If the LAPS PowerShell module is installed, you will see the module details.

 

Step 3: Update the Active Directory schema

With the LAPS PowerShell module installed, you can now update the Active Directory schema using the following command:

				
					Update-LapsADSchema -Verbose

				
			

Step 4: Verify the schema update

To confirm that the schema update was successful, enter the following command in the PowerShell window:

				
					Get-ADObject -SearchBase ((Get-ADRootDSE).SchemaNamingContext) -Filter * -Properties lDAPDisplayName | Where-Object { $PSITEM.lDAPDisplayName -eq "msLAPS-Password" -or $PSITEM.lDAPDisplayName -eq "msLAPS-EncryptedPassword" -or $PSITEM.lDAPDisplayName -eq "msLAPS-EncryptedPasswordHistory" -or  $PSITEM.lDAPDisplayName -eq "msLAPS-EncryptedDSRMPassword" -or  $PSITEM.lDAPDisplayName -eq "msLAPS-EncryptedDSRMPasswordHistory" -or  $PSITEM.lDAPDisplayName -eq "msLAPS-PasswordExpirationTime"}

				
			

If the schema update was successful, you should see the LAPS schema attributes in the output.
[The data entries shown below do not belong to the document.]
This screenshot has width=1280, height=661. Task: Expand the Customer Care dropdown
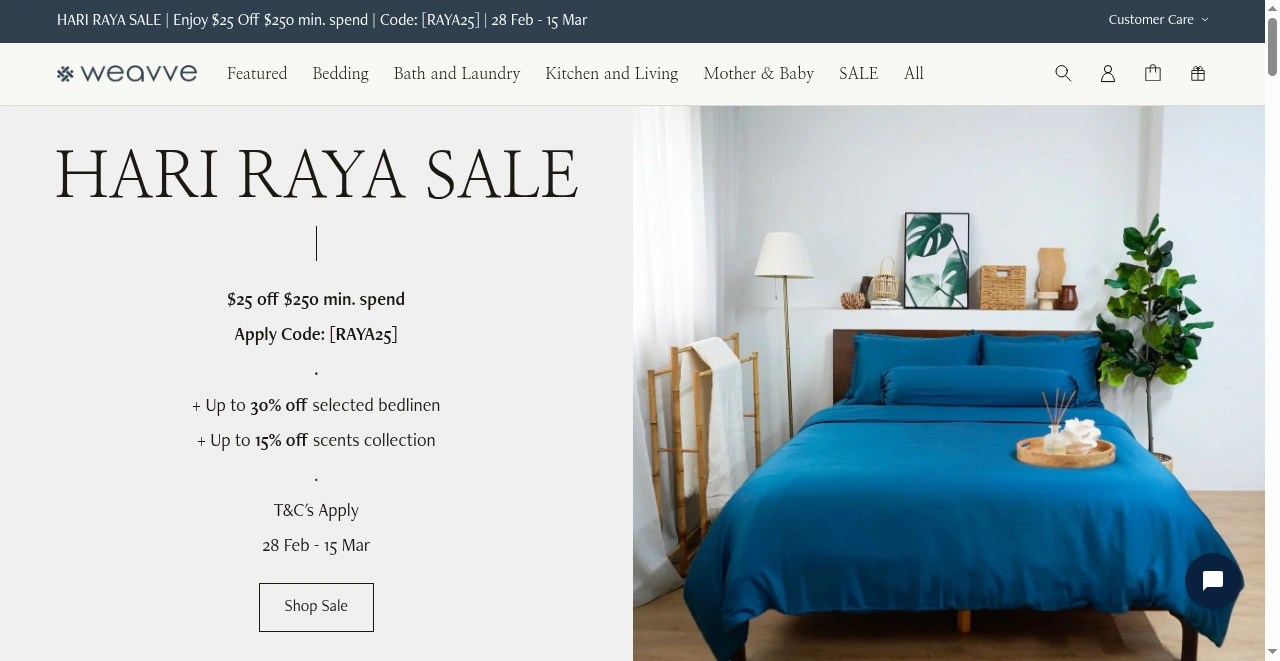1158,19
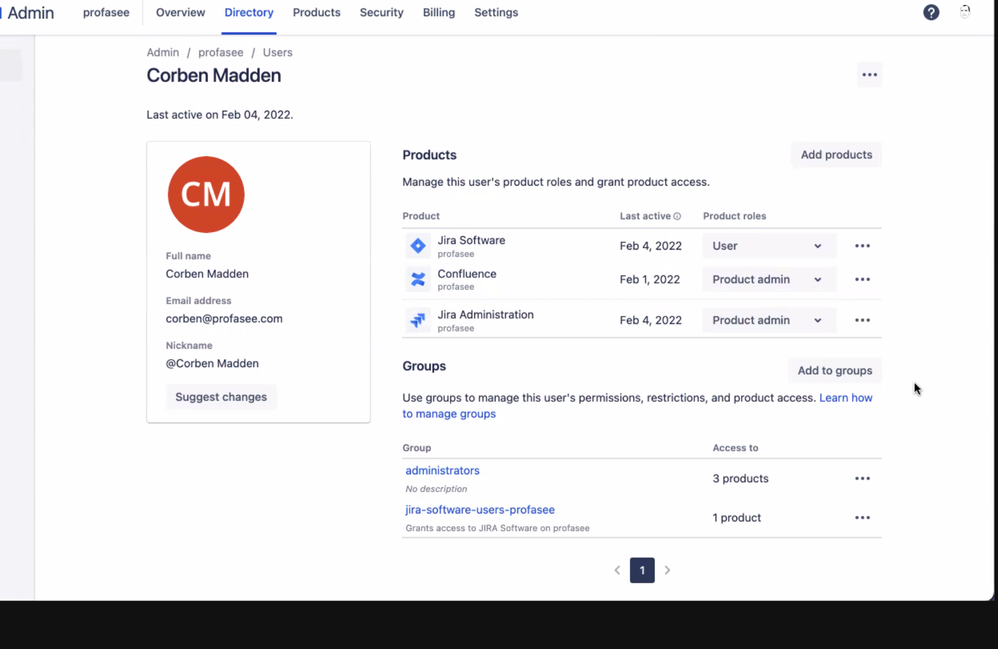The image size is (998, 649).
Task: Expand the Confluence Product admin role dropdown
Action: click(769, 279)
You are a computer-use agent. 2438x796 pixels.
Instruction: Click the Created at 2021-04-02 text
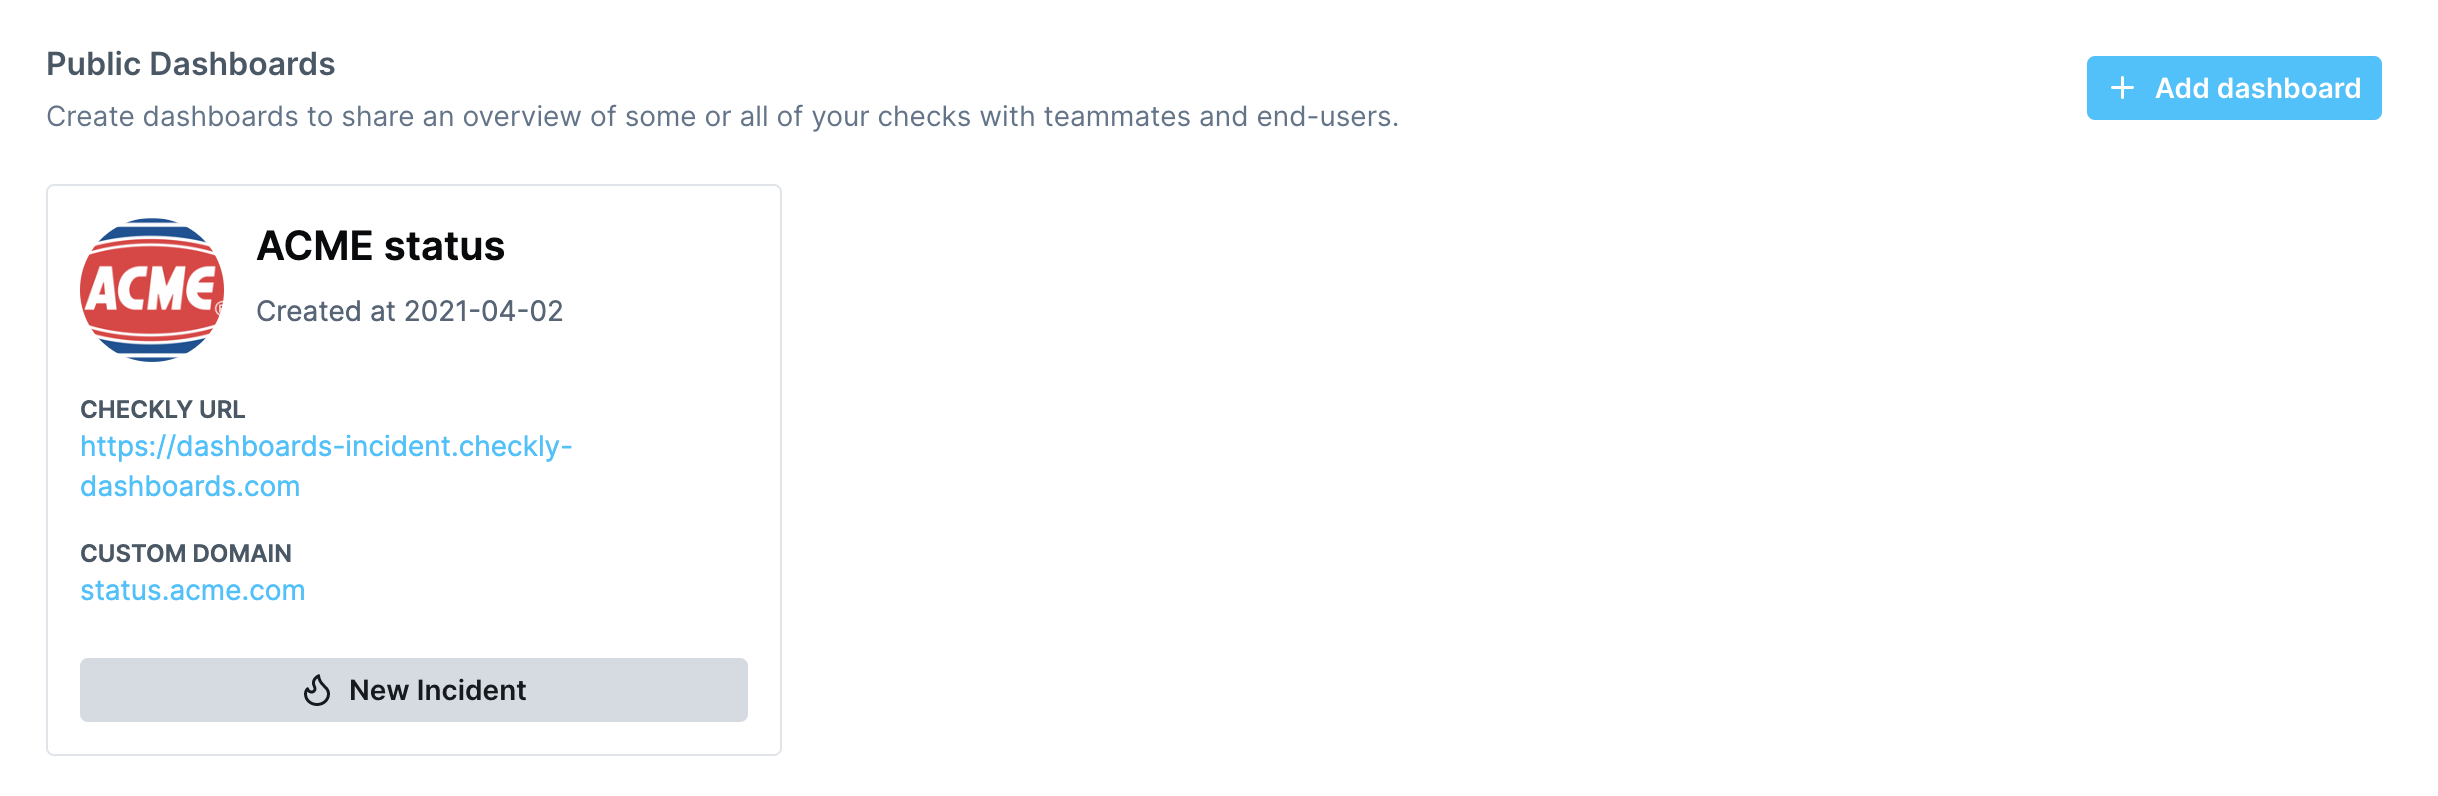pos(409,311)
Here is the output from the Update-LapsADSchema PowerShell command:

Conclusion

After successfully updating the schema, you’re set to configure and roll out the evolved Microsoft LAPS, now known as Windows LAPS, across your organization. This updated version not only streamlines the management process but also fortifies the method of handling local administrator passwords. The result is a more secure and systematically organized IT infrastructure.